/metka

Rails gem to manage tags with PostgreSQL array columns.

Primary LanguageRubyMIT LicenseMIT

Gem Version Build Status Open Source Helpers

Metka

Rails gem to manage tags with PostgreSQL array columns.

❗ Requirements:

  • Ruby ~> 2.5
  • Rails >= 5.2 (for Rails 5.1 and 5.0 use version <2.1.0)

Installation

Add this line to your application's Gemfile:

gem 'metka'

And then execute:

bundle

Or install it yourself as:

gem install metka

Tag objects

rails g migration CreateSongs
class CreateSongs < ActiveRecord::Migration[5.0]
  def change
    create_table :songs do |t|
      t.string :title
      t.string :tags, array: true, default: [], index: { using: :gin }
      t.string :genres, array: true, default: [], index: { using: :gin }
      t.timestamps
    end
  end
end
class Song < ActiveRecord::Base
  include Metka::Model(columns: %w[genres tags])
end

@song = Song.new(title: 'Migrate tags in Rails to PostgreSQL')
@song.tag_list = 'top, chill'
@song.genre_list = 'rock, jazz, pop'
@song.save

Find tagged objects

.with_all_#{column_name}

Song.with_all_tags('top')
#=> [#<Song id: 1, title: 'Migrate tags in Rails to PostgreSQL', tags: ['top', 'chill'], genres: ['rock', 'jazz', 'pop']]

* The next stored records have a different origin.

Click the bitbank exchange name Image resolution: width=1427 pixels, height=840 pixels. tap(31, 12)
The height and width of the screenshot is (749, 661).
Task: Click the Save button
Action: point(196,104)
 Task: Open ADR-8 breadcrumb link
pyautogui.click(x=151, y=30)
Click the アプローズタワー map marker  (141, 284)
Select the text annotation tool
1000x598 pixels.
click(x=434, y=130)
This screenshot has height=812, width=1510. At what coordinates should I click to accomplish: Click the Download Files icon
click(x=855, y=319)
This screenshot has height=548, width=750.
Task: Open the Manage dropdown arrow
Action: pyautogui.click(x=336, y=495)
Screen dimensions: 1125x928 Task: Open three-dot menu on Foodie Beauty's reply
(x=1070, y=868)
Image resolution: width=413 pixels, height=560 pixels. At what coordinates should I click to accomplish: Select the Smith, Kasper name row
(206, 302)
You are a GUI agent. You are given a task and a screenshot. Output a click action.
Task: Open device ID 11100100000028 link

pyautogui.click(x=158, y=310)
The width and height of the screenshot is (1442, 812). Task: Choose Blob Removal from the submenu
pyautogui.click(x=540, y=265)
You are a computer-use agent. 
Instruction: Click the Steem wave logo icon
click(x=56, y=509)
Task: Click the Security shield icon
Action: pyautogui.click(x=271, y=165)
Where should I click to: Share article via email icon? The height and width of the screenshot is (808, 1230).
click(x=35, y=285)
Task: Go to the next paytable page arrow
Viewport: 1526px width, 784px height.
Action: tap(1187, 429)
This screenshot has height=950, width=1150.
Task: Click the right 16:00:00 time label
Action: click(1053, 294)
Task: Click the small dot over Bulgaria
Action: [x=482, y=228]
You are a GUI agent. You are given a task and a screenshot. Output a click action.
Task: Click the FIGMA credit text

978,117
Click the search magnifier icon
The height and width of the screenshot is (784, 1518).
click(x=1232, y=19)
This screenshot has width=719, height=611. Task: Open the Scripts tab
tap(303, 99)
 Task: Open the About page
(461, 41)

Song.with_all_tags('top, 1990')
#=> []

Song.with_all_tags('')
#=> [#<Song id: 1, title: 'Migrate tags in Rails to PostgreSQL', tags: ['top', 'chill'], genres: ['rock', 'jazz', 'pop']]

Song.with_all_tags(nil)
#=> [#<Song id: 1, title: 'Migrate tags in Rails to PostgreSQL', tags: ['top', 'chill'], genres: ['rock', 'jazz', 'pop']]

Song.with_all_genres('rock')
#=> [#<Song id: 1, title: 'Migrate tags in Rails to PostgreSQL', tags: ['top', 'chill'], genres: ['rock', 'jazz', 'pop']]

.with_any_#{column_name}

Song.with_any_tags('chill')
#=> [#<Song id: 1, title: 'Migrate tags in Rails to PostgreSQL', tags: ['top', 'chill'], genres: ['rock', 'jazz', 'pop']]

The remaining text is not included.